== SUPPLIED TEXT ==

In trying to define poetry we most be aware that there is no one absolute definition of poetry. The terms is applied to different types of composition over different cultures and periods. In twenty-first century culture, we might say "that's not poetry, it's just doggerel", using the term "poetry" as synonymous for "well-written", while in other cultures or periods people would just have said "that is a bad poem." Also, we tend now to praise good prose by calling it poetic, essential making the term a value judgment rather than a strict analysis of verbal form.
As educators it is important that rather than use the term as a way of imposing our tastes on works we teach, we use it instead to make our students aware of the immense variety of literary materials across different periods and cultural traditions and the different ways people have thought about and characterized those materials.
"Poetry is concentrated word magic." This definition, from a 1955 student, encapsulates the three most important elements in the definition of our modern word "poetry," which we should not confuse with Aristotle' trifurcation into epic, dramatic, and lyric poetry, by which he was referring to the three modes of fictive verbal communication from one person to another, separated by narratology ("verse," by which he referred to one-narrator -- usually first person -- communication, has now become our word "poetry"). Poetry, then is "concentrated," meaning the author uses a minimum of words to get the point across -- for example, "When I have fears that I may cease to be" -- not "Sometimes, when I am afraid that I will someday die" -- efficient, succinct, economical. "Word," meaning using language (although to term can be extended by metaphor to mean other arts. And "magic" meaning that poetry transcends logic or reasoning, but takes advantage of connotation, historical use, and the other ineffable, undefinable traits of language to evoke emotions in the reader/listener.
There's more to consider about poetry than just its definition. When we want to write down our thoughts, there are essentially three choices: list, prose, or poetry. A list is just that--a series of words which have a fairly loose connection and there is no real attempt to communicate anything with them beyond the obvious. Prose is anything written in sentence form, ranging from a paragraph to a novel. In prose, writers can utilize images as well as words to create meaning. The structure of prose is such that there are rules and conventions to which writers must generally conform.
Poetry, though, is another form of expression entirely. It uses words and phrases, senses, and imagery--generally in their most condensed, compressed, or compact forms--to create meaning. All the extraneous elements are omitted, leaving those words and images to draw a picture for the reader. It may be more or less structured, but it's a condensation of longer and more wordy prose and the effect is generally much more powerful.
Poetry is figurative language in both rhymed and unrhymed forms. It is intended for an audience that enjoys the figurative form that comes from metaphors, similes, and other literary devices. It conveys emotion at all times, as it does not describe factually but, once again, figuratively.
Poetry can come in a diversity of meters and styles, one famous one being a "ballad," which resembles in rhythm the closest thing to a song. The most important thing about poetry is its rich use of metaphors, the appeal to the most nostalgic and sentimental of our senses, and the fact that it has inspired millions since the beginnings of history as a way to express what is real and what is not.

===
== DATA BELOW ==

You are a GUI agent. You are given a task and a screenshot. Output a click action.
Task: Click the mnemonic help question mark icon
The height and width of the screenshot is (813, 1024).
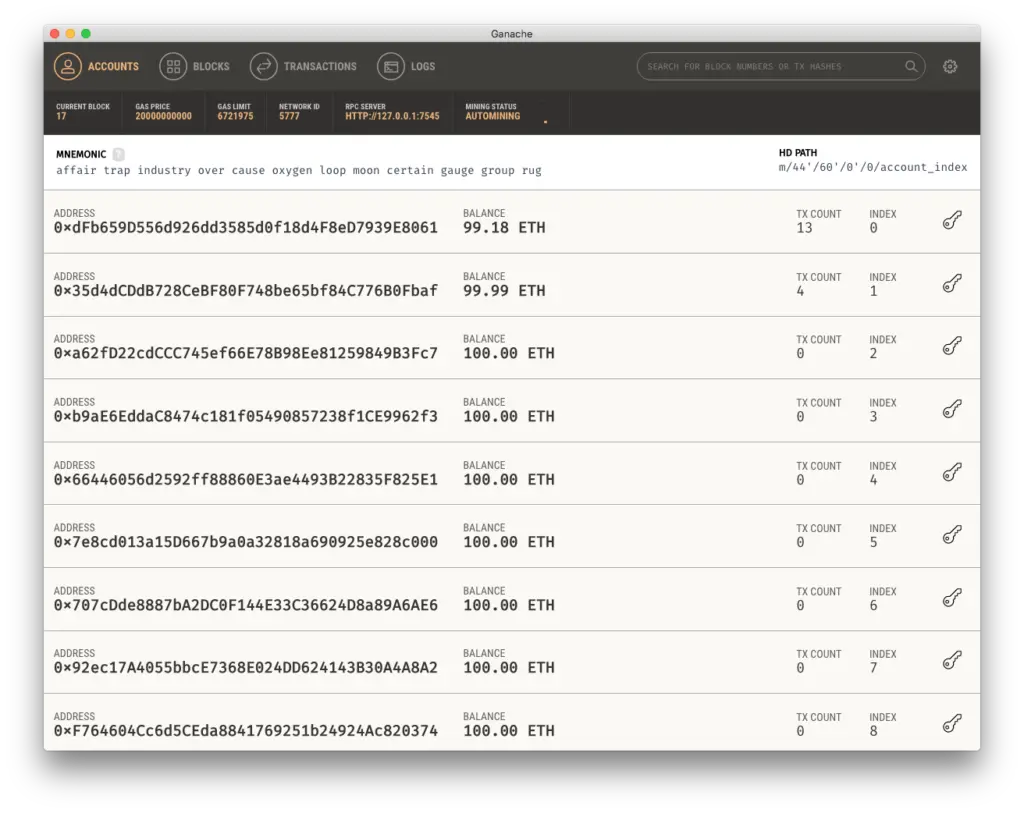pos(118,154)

===

▸ **WORK INSTRUCTION A**
According to the text on defining poetry, what are the three choices we have when we want to write down our thoughts?
▸ **WORK INSTRUCTION B**
Write out the passage of the text on defining poetry word for word, from "As educators it" up to and including "characterized those materials.".

▸ **REPLY A**
List, prose, or poetry.

▸ **REPLY B**
As educators it is important that rather than use the term as a way of imposing our tastes on works we teach, we use it instead to make our students aware of the immense variety of literary materials across different periods and cultural traditions and the different ways people have thought about and characterized those materials.